Researchers of Nanjing Normal University (NNU) have made important breakthroughs in the research of Synthesis of the FeMo Cofactor. They worked out the ligand metathesis for the synthesis of cubane-type heteroleptic iron–sulfur clusters relevant to the FeMo cofactor.
The paper entitled “Ligand Metathesis as Rational Strategy for the Synthesis of Cubane-type Heteroleptic Iron–sulfur Clusters Relevant to the FeMo Cofactor” was published in the journalProceedings of the National Academy of Sciences of the United States of America(PNAS) on April 13, 2018.
Nitrogen is one of the basic elements that make up life organisms. Nitrogen in the Earth's atmosphere must first be converted into ammonia (NH3) in order to be absorbed and utilized by an organism. This process is called nitrogen fixation. Activating nitrogen in an appropriate way and converting it into ammonia nitrogen which can participate in the metabolism of organisms is an important ecological response to maintain productivity on the earth. The currently widely used industrial nitrogen fixation——synthetic ammonia——requires high temperature and high pressure conditions and consumes a large amount of energy. However, some microorganisms can fix nitrogen by utilizing the enzyme nitrogenase to catalyze the conversion of atmospheric nitrogen (N2) to ammonia (NH3) under the mild environment of the organism. Therefore, if the artificial simulation of biological nitrogen fixation can be achieved, it will be of great significance to solve the problems facing humanity such as population, food, energy and environment.

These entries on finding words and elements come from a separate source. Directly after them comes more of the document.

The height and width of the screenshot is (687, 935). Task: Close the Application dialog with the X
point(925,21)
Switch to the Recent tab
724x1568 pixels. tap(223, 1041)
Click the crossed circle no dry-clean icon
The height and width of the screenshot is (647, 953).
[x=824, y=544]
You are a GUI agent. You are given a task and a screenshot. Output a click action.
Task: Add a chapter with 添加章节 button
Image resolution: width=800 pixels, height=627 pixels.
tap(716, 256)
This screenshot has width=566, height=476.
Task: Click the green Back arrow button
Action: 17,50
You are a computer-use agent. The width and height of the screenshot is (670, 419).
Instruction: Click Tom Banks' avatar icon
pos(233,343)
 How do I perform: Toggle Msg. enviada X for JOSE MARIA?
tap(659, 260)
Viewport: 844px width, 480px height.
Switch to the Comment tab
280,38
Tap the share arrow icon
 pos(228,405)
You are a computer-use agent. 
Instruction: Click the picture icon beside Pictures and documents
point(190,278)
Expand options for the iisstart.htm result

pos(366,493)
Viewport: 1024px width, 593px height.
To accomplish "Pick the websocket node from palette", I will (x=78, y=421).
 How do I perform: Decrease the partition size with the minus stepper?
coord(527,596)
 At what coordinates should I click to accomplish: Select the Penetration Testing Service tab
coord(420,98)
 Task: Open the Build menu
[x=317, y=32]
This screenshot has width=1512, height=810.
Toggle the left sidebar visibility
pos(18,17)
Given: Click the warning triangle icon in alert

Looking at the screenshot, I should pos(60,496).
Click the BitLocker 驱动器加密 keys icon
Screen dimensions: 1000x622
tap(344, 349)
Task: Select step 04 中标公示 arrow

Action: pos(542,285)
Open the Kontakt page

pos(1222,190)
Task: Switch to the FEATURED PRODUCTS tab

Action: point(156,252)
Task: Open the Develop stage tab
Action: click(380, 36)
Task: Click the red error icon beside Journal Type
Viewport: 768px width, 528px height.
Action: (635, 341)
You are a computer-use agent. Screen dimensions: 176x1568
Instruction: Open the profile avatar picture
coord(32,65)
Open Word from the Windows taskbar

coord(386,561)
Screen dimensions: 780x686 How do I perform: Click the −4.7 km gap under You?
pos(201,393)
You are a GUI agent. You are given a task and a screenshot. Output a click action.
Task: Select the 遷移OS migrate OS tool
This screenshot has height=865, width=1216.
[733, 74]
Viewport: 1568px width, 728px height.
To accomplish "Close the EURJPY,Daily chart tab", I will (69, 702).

FeMoco is the primary cofactor of nitrogenase. The active site (FeMo cofactor) is the structurally and electronically complex weak-field metal cluster [MoFe7S9C] built of Fe4S3 and MoFe3S3C portions connected by three sulfur bridges and containing an interstitial carbon atom centered in an Fe6 trigonal prism. Chemical synthesis of this cluster is a major challenge in biomimetic inorganic chemistry. The success of its chemical synthesis is an important basis for the artificial simulation of biological nitrogen fixation, and is of great significance for the in-depth study of the nitrogen fixation mechanism of biological nitrogenases. This research, however, has been stagnant in recent years because of its unusual difficulty and its difficulty lies in the embedding of non-sulfur ligands in the center of the molecule.
To solve this problem, are search group led by Prof. Xudong Chen of the School of Chemistry and Materials Science has made numerous efforts and has conducted in-depth cooperation with Professor Richard H. Holm of Harvard University.
Because the active centers of the enzyme are metal–ligand clusters, it is feasible that they are attainable by synthesis and as such are primary goals in the field of biomimetic inorganic chemistry. The research group presents a ligand metathesis strategy utilizing the periodic near-identity of molybdenum and tungsten when incorporated into analogous compounds. The approach provides a pathway for constructing heterometal heteroleptic Fe–S clusters of presumed relevance to the active site. Based on cubane-type stereochemistry, clusters have been prepared allowing alterations in structure and ligand binding, and inclusion of a light core atom. At present, the research group is conducting follow-up research.
NNU postgraduate Gan Xu, who will continue this research in his Ph.D study at NNU, is the lead author of this paper. Prof. Xudong Chen,and Prof. Richard H. Holm of Harvard University are corresponding authors. The School of Chemistry and Materials Science, NNU is the signature unit of the first author, and Harvard University the cooperation unit.